For people who are not suitable for LASIK® the following two options are sometimes offered.
- PRK stands for Photo-Refractive Keratectomy.
- During PRK®, instead of creating a corneal flap as in LASIK®, the surgeon completely removes the extremely thin outer layer of the cornea, using an alcohol solution, a 'buffing' device or a blunt surgical instrument. The underlying cornea is then reshaped with a laser. A new epithelial layer grows back within five days.
- The healing time in PRK® is faster than in LASEK®.
- LASEK stands for LAser Sub-Epithelial Keratomileusis.
- The LASEK® procedure involves taking a thinner flap of corneal epithelium than in LASIK®. The cornea underneath is then treated as in LASIK® and the thinner flap is repositioned and held in place with a bandage contact lens.
- The hinged flap made in LASEK® surgery is much thinner than the corneal flap created in LASIK® (which contains both epithelial and deeper stromal tissues).
- The LASEK® technique lessens the likelihood of removing too much cornea. There is also slightly less risk of developing dry eyes afterwards.
- Patients with a naturally thin cornea may be more suited to this treatment.
- LASEK® can be a better option for patients with a high degree of myopia, which requires more tissue removal from the central cornea.
- LASEK® tends to be more painful and discomfort can last longer than with LASIK®. Visual recovery time can be up to a week.
- In some cases, the thin flap created during LASEK® is not strong enough to be replaced and will be removed completely as it would have been in PRK.
- The alcohol solution used during LASEK® can irritate and slow the healing process immediately after surgery.
Side-effects of all laser surgery may include blurred vision, over-correction or under-correction of short-sight, eye infection and dry eyes.
There are other methods available - most are variants of laser surgery. Implantable contact lenses (refractive lens exchange) and corneal grafts are options in very severe or specialised cases of astigmatism.
How often do I need an eyesight test?
This depends on your age, your family history and any pre-existing medical conditions.
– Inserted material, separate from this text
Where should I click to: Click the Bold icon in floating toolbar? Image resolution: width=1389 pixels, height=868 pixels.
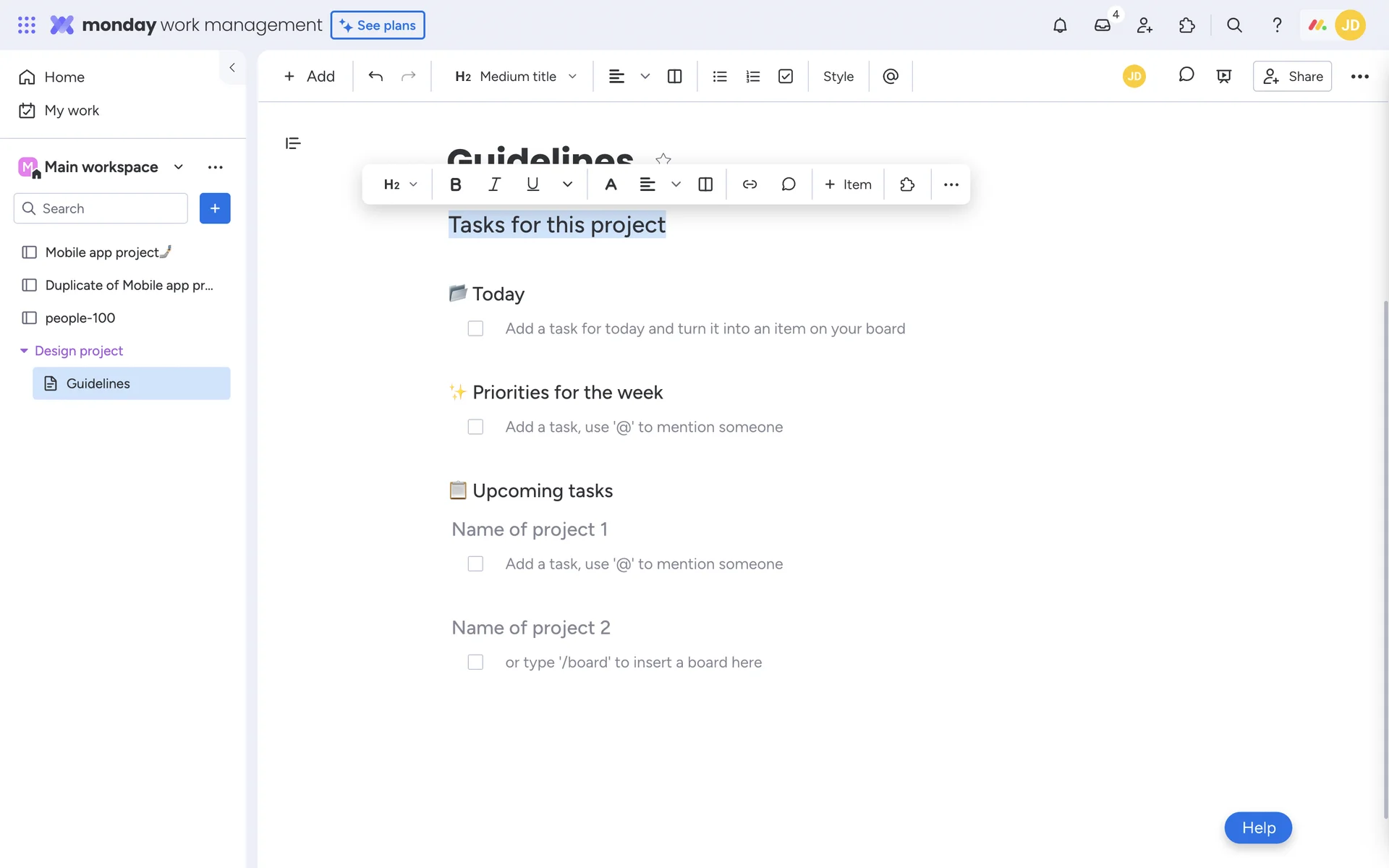click(455, 184)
People at high risk of sight problems need more frequent eyesight checks. If you have diabetes, raised pressure in the eye (glaucoma), macular degeneration, or a family history of these conditions, you should check to see what your optician recommends about regular check-ups.
If you fall into a high-risk group, you should have at least a two-yearly (biennial) eye examination if you are over 50 years of age, and a yearly (annual) one if you are over 60 years of age.
If you have more than one risk factor then an eyesight check is recommended at least every three years once you reach 40 years of age.
Low-risk people with no symptoms of an eyesight problem, do not need to have their eyes tested so frequently. If you fall in this group and are aged between 19 and 40 years, an eye test is needed every 10 years. Between the ages of 41 and 55 years, it is recommended that you see an optician every five years. At any age between 56 and 65 years, two-yearly checks are needed, dropping to annual checks in low-risk people who are aged 65 years or more.